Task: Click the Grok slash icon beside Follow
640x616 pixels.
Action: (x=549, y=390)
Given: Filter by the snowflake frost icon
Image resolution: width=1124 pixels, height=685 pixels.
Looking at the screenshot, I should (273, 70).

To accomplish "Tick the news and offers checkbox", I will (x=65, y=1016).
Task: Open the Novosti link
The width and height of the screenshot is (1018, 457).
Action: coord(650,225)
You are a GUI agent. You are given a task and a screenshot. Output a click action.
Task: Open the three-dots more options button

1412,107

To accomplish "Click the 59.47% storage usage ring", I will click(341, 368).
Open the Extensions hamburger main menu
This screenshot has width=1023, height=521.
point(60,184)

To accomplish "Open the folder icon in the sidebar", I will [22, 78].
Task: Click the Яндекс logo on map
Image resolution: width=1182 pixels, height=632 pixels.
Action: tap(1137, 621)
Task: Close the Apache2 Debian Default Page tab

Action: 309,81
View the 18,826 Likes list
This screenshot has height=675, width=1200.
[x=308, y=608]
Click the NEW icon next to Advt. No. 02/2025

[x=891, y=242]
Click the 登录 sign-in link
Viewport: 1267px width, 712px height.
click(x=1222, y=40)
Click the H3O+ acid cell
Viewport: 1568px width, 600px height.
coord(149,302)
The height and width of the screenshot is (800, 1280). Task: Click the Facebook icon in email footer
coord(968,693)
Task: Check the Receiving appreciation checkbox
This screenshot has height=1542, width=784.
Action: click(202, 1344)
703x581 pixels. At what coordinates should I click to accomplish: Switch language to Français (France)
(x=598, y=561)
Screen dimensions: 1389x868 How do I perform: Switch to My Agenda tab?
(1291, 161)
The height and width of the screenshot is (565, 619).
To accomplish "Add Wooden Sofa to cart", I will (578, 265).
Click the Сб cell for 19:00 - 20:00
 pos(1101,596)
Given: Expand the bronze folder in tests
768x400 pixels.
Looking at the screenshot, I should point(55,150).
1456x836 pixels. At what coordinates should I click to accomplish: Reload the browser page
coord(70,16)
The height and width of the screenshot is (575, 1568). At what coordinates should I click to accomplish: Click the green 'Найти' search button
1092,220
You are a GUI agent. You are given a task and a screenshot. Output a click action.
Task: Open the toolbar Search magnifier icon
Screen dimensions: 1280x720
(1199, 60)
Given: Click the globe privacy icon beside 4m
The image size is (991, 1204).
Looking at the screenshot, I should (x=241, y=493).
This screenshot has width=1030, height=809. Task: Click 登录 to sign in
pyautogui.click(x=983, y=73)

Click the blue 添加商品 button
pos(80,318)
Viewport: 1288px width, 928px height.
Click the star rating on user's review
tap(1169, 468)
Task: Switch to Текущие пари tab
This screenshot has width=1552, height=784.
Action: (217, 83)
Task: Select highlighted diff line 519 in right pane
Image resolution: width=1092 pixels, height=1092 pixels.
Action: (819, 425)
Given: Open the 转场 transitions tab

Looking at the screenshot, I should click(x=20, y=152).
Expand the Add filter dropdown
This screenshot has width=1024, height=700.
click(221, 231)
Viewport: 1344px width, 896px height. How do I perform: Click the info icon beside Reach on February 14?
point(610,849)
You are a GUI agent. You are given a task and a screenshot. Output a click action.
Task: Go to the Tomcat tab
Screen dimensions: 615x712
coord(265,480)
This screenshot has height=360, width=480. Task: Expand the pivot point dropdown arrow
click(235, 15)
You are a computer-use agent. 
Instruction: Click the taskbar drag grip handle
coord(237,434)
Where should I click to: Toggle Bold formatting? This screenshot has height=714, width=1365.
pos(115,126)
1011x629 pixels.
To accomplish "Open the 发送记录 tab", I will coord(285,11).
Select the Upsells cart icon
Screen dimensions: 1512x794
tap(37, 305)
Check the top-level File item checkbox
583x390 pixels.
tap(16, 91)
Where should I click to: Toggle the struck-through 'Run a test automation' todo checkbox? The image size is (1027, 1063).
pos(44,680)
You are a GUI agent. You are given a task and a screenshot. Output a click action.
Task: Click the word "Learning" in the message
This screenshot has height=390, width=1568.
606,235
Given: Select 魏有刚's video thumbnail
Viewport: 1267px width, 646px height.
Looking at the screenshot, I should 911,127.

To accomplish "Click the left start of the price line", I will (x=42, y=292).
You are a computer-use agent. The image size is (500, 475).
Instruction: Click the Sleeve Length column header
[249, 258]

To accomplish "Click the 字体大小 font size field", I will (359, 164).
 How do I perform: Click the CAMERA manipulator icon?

- TASK STATEMENT
In the listing above, transcribe exactly everything from the line containing "Given: Open the 转场 transitions tab" down to the line containing "Given: Select 魏有刚's video thumbnail", including both and nothing more.

- THE COMPLETED TASK
Given: Open the 转场 transitions tab

Looking at the screenshot, I should click(x=20, y=152).
Expand the Add filter dropdown
This screenshot has width=1024, height=700.
click(221, 231)
Viewport: 1344px width, 896px height. How do I perform: Click the info icon beside Reach on February 14?
point(610,849)
You are a GUI agent. You are given a task and a screenshot. Output a click action.
Task: Go to the Tomcat tab
Screen dimensions: 615x712
coord(265,480)
This screenshot has height=360, width=480. Task: Expand the pivot point dropdown arrow
click(235, 15)
You are a computer-use agent. 
Instruction: Click the taskbar drag grip handle
coord(237,434)
Where should I click to: Toggle Bold formatting? This screenshot has height=714, width=1365.
pos(115,126)
1011x629 pixels.
To accomplish "Open the 发送记录 tab", I will coord(285,11).
Select the Upsells cart icon
Screen dimensions: 1512x794
tap(37, 305)
Check the top-level File item checkbox
583x390 pixels.
tap(16, 91)
Where should I click to: Toggle the struck-through 'Run a test automation' todo checkbox? The image size is (1027, 1063).
pos(44,680)
You are a GUI agent. You are given a task and a screenshot. Output a click action.
Task: Click the word "Learning" in the message
This screenshot has height=390, width=1568.
606,235
Given: Select 魏有刚's video thumbnail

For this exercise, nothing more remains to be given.